▸ EXERCISE DESCRIPTION:
Nothing but the lines from the one containing "This screenshot has width=900, height=506." to the end of the records below should be output, each exactly as written.

== Segment start ==

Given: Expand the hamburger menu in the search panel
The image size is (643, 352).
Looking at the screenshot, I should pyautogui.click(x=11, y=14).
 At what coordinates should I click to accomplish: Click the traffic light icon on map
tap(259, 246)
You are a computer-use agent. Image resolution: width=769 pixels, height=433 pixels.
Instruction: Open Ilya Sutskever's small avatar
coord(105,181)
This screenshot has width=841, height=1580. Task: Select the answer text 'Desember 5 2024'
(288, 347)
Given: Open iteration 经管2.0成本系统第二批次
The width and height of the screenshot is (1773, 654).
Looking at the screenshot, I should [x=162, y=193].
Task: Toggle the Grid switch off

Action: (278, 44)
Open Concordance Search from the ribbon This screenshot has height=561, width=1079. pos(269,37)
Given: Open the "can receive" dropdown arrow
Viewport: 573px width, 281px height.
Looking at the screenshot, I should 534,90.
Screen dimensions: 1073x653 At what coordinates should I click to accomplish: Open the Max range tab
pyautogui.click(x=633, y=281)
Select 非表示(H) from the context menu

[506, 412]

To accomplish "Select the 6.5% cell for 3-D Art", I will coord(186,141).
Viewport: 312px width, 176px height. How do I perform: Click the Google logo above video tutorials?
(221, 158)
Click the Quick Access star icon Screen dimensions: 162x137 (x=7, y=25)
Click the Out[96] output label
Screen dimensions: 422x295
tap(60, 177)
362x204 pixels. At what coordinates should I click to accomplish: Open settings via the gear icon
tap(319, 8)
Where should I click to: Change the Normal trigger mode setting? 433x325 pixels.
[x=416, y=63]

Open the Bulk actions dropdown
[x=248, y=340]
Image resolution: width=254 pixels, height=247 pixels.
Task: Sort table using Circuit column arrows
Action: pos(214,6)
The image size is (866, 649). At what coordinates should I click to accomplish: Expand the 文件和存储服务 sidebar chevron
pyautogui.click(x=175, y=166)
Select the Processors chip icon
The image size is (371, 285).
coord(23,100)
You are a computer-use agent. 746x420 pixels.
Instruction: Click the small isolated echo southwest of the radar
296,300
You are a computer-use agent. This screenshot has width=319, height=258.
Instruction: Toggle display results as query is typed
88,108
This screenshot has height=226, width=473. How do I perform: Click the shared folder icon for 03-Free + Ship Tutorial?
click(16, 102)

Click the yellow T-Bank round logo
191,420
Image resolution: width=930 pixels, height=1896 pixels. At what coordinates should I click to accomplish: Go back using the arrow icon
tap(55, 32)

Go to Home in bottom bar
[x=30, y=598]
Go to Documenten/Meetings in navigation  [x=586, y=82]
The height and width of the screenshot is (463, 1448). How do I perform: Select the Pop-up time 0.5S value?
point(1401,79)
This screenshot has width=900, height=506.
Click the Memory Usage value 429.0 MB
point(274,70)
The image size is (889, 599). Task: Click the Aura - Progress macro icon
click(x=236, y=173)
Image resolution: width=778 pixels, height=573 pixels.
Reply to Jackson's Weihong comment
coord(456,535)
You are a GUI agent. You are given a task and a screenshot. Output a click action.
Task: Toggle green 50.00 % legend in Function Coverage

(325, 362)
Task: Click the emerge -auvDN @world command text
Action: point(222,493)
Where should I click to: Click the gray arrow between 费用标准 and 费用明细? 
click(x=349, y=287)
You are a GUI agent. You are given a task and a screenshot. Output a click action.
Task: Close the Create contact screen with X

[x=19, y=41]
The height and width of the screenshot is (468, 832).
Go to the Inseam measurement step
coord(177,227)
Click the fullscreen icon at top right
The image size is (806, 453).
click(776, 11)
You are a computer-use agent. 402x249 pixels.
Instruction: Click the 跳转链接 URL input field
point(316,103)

== Segment end ==

▸ ANSWER SECTION:
This screenshot has width=900, height=506.
Click the Memory Usage value 429.0 MB
point(274,70)
The image size is (889, 599). Task: Click the Aura - Progress macro icon
click(x=236, y=173)
Image resolution: width=778 pixels, height=573 pixels.
Reply to Jackson's Weihong comment
coord(456,535)
You are a GUI agent. You are given a task and a screenshot. Output a click action.
Task: Toggle green 50.00 % legend in Function Coverage

(325, 362)
Task: Click the emerge -auvDN @world command text
Action: point(222,493)
Where should I click to: Click the gray arrow between 费用标准 and 费用明细? 
click(x=349, y=287)
You are a GUI agent. You are given a task and a screenshot. Output a click action.
Task: Close the Create contact screen with X

[x=19, y=41]
The height and width of the screenshot is (468, 832).
Go to the Inseam measurement step
coord(177,227)
Click the fullscreen icon at top right
The image size is (806, 453).
click(776, 11)
You are a computer-use agent. 402x249 pixels.
Instruction: Click the 跳转链接 URL input field
point(316,103)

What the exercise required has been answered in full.